La primera es la combinación de reservas internacionales netas negativas, exclusión de los mercados de crédito, déficit fiscal creciente financiado con emisión, y promesa de fijación cambiaria, mediante una improbable dolarización, a un tipo de cambio “cuanto más alto, mejor” que sólo pueden abonar la fuga del peso. Sólo el cepo, diferencia crucial con 1989, nos separa hoy de una hiperinflación.
La segunda similitud es menos aparente, pero quizás más relevante. Mucho se habla de dos períodos en el gobierno de Menem, uno reformista y otro de “piloto automático”, separados por su reelección en 1995 y la partida, tiempo después, de Domingo Cavallo. Pero este racconto pasa por alto al primer Menem, sus primeros veinte meses, en los que el país convivió con dos hiperinflaciones y un default a los depositantes. Veinte meses en los que el “salariazo” y la “revolución productiva”, las improbables promesas de la campaña de 1989 (el equivalente a la “dolarización” y la “motosierra” de los libertarios), dieron un giro de 180 grados para abrazar un plan llave en mano de la cerealera que colapsó a las pocas semanas.
Las crisis no son una purga purificadora que le resuelve las cosas al siguiente gobierno (la crisis de 2001 no facilitó la estabilización de 2002; la hiperinflación de Alfonsín no nos ahorró la hiperinflación de Menem).
La dolarización como distracción
Como explicamos junto a prestigiosos colegas, más allá de las dificultades que supondría su hipotética adopción, hay obstáculos prácticos insalvables para dolarizar. No tenemos reservas para rescatar la base monetaria y ofrecer un respaldo razonable a los depósitos bancarios (que, aun así, quedarían sin un prestamista de última instancia en caso de episodios de stress financiero). Y las propuestas existentes suponen incrementos de la deuda pública imposibles, cuya sola mención compromete aún más la percepción de insostenibilidad financiera que hoy espanta a los inversores. En nada ayuda que los dolarizadores alimenten la expectativa de un tipo de cambio “recontra alto” (más similitudes con el 89), que provocaría una espiralización adicional de la inflación y una conveniente licuación del circulante y los depósitos en pesos.
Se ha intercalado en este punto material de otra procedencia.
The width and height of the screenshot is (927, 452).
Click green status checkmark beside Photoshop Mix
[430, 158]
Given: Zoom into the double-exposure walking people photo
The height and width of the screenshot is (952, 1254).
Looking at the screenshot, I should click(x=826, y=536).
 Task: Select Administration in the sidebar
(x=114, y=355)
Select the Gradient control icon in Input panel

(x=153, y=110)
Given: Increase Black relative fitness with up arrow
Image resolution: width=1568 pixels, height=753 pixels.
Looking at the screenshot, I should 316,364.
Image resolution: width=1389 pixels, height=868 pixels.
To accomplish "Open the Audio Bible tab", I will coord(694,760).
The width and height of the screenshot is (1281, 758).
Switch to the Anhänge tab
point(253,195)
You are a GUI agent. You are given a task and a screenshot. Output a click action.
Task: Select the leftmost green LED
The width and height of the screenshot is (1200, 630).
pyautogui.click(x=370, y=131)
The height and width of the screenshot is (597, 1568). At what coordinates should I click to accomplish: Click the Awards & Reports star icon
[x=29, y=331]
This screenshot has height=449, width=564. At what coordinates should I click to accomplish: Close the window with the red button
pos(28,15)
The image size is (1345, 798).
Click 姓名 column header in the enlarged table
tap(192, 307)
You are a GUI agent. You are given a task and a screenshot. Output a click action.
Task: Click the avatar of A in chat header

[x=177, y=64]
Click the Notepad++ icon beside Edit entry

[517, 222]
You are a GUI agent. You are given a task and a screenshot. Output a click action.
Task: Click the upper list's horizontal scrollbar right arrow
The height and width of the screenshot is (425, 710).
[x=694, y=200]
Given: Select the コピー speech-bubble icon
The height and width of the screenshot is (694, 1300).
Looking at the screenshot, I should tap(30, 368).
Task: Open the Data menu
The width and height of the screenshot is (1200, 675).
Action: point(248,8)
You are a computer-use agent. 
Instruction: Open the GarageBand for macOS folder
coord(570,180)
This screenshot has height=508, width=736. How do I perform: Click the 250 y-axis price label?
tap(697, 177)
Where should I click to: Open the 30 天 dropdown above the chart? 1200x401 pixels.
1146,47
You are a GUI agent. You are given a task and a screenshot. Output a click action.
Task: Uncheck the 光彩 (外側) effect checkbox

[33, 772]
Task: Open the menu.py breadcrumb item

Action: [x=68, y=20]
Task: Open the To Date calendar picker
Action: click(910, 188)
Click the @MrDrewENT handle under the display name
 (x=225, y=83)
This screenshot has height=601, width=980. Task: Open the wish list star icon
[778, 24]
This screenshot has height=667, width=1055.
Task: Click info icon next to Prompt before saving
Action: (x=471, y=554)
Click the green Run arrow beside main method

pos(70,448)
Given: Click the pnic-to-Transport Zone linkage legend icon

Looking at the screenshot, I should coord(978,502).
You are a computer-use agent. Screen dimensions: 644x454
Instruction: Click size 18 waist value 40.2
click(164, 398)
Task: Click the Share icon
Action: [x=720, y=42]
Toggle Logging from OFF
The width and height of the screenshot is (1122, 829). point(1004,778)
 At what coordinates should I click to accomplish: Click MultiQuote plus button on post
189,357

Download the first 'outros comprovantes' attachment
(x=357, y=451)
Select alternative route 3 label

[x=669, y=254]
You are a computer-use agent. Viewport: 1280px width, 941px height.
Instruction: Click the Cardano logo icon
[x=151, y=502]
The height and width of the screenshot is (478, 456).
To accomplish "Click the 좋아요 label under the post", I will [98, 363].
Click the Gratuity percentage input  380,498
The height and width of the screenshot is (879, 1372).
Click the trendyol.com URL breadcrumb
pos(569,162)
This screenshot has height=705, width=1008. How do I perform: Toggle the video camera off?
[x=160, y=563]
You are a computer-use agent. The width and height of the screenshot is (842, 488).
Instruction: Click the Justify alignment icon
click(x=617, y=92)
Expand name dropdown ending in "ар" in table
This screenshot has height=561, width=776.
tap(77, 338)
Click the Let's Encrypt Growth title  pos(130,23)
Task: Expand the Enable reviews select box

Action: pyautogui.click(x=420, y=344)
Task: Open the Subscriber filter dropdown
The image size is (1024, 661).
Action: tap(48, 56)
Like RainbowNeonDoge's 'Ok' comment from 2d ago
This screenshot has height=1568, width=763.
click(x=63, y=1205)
De hecho, las advertencias del candidato parecen encaminadas a provocar una corrida bancaria y cambiaria que facilite, en teoría, una dolarización a medias: sin liquidez bancaria y con inflación reprimida en dólares. Sin embargo, como nos enseña la experiencias del primer Menem, no hay “hiperinflación controlada” que purgue de “una vez y para siempre” los excesos del pasado. Esto, sin contar que las condiciones sociales son hoy muy diferentes a las del 89, tras cinco años de crisis y dos de pandemia y con un nivel de informalidad que limita los alcances de una política de protección de ingresos.
Pero quizás la lección más importante de 1989 sea otra. Si la política de contención de una administración de salida tiene hoy un horizonte de semanas, la dolarización libertaria, por las razones expuestas, hoy no es más que una peligrosa distracción: una muletilla de campaña exitosa que deberá ser reemplazada en su momento por un plan todavía inexistente, con apoyos políticos mucho más tenues que los de 1989. ¿Cuál será la hoja de ruta si la dolarización no fuera factible? El salto de la brecha y los incipientes comportamientos pre-hiperinflacionarios (el aumento de la velocidad con la que la gente se desprende de los pesos, la falta de precios de reposición, la suspensión de ventas) tienen su origen tanto en el jubileo fiscal previo como en la agitación e indefinición libertaria. Si algo nos enseña el primer Menem es que, en crisis, la improvisación es letal.